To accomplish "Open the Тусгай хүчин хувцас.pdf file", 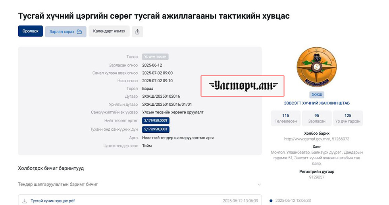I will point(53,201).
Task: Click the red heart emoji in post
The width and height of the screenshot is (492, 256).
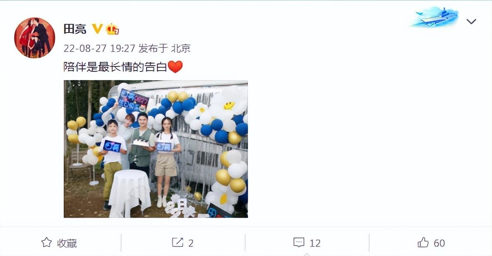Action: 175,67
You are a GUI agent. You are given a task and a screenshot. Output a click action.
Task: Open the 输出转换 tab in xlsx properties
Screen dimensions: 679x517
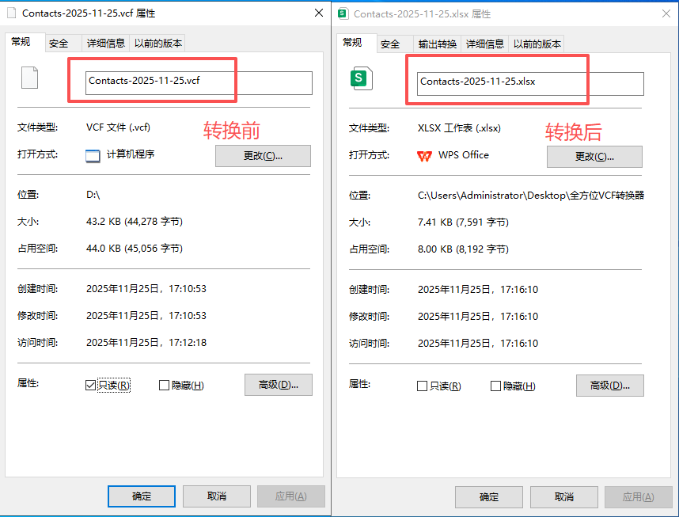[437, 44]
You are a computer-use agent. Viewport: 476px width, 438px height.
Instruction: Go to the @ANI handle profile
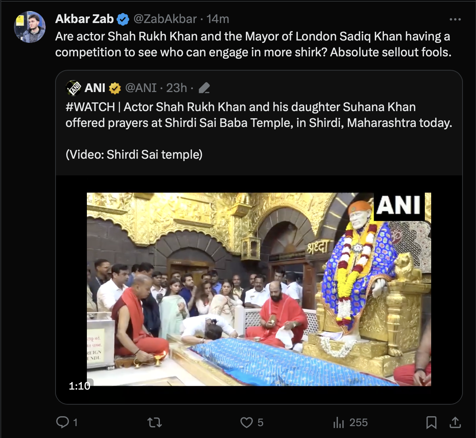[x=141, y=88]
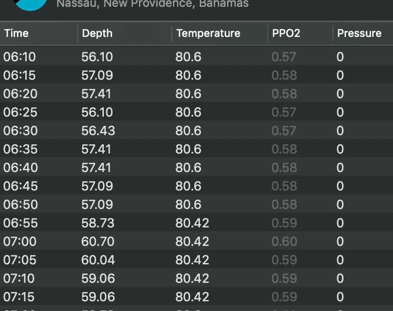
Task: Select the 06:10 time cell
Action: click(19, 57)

==

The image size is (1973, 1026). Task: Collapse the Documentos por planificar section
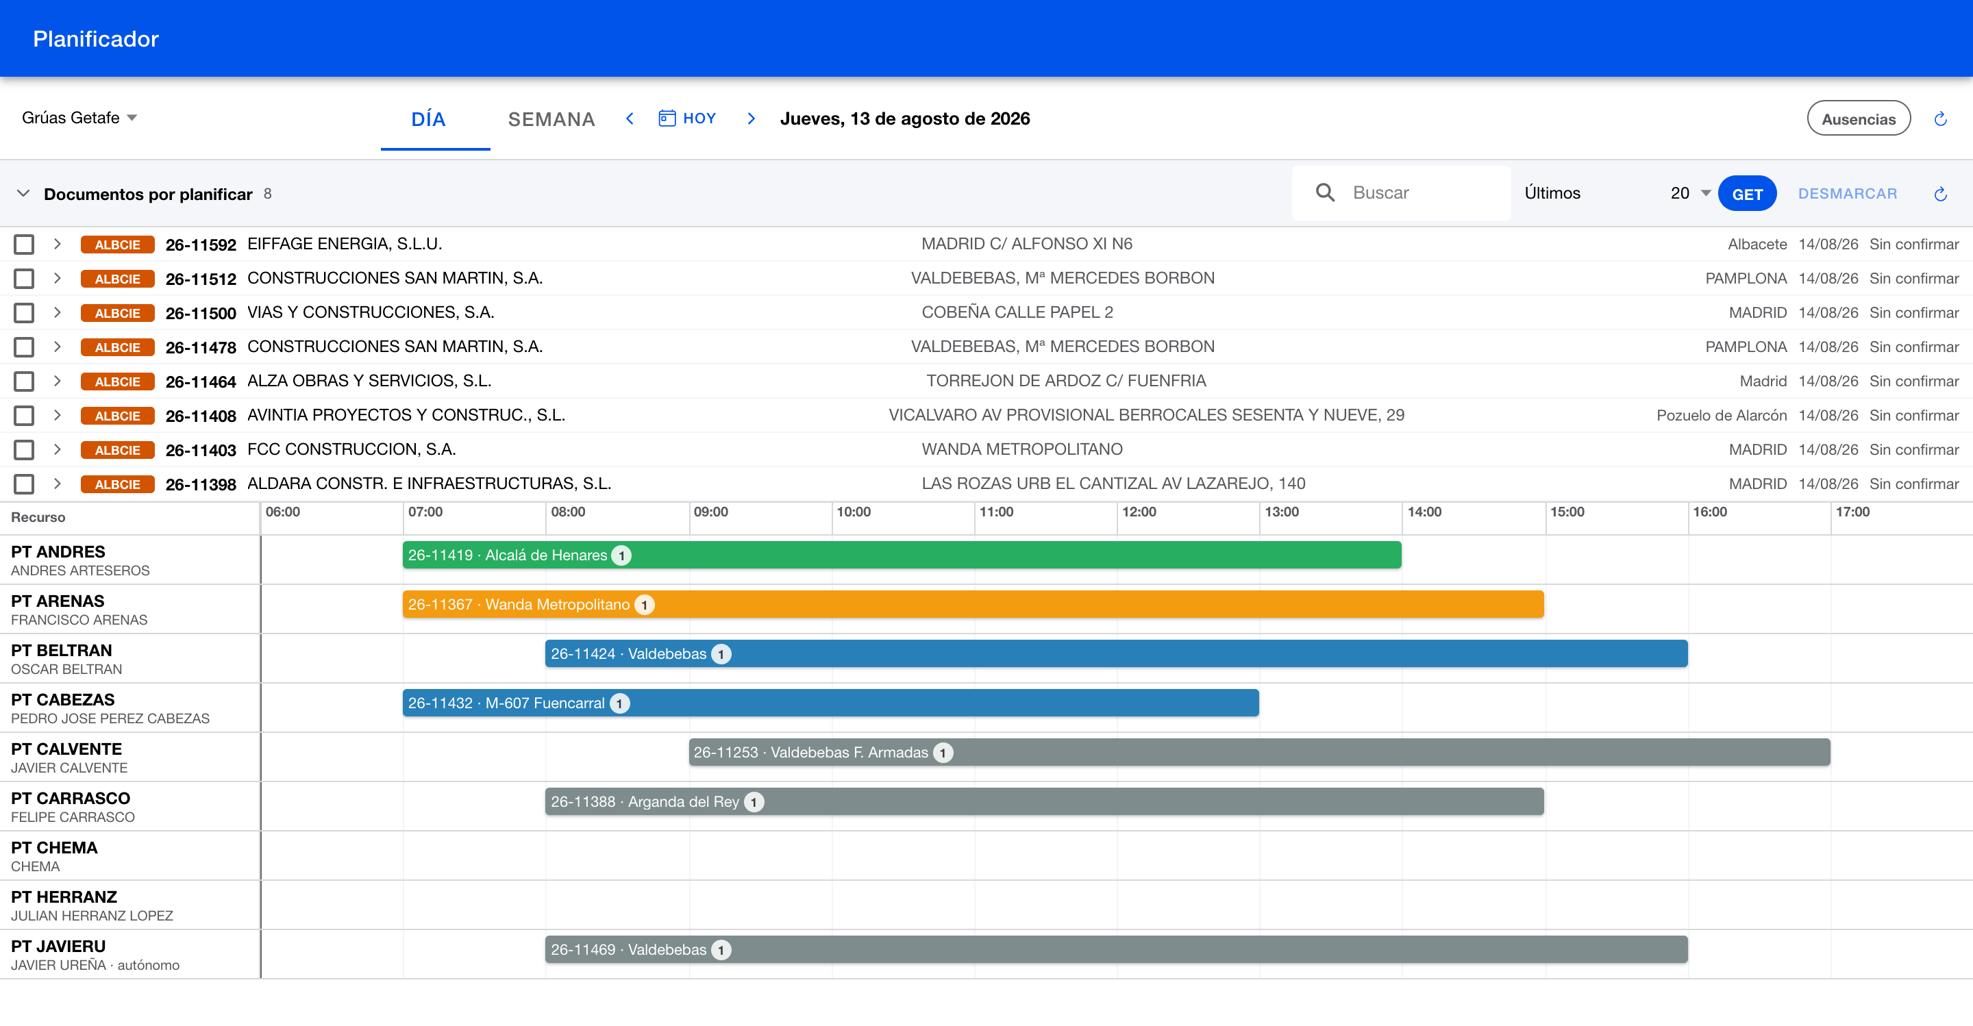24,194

◆ Directions
Write out word for word the lines above that run from the one with "The width and" to the one with "You are a computer-use". Include both end lines; exclude the images.

◆ Expected output
The width and height of the screenshot is (492, 256).
Action: 175,67
You are a GUI agent. You are given a task and a screenshot. Output a click action.
Task: Open the 输出转换 tab in xlsx properties
Screen dimensions: 679x517
[437, 44]
You are a computer-use agent. Viewport: 476px width, 438px height.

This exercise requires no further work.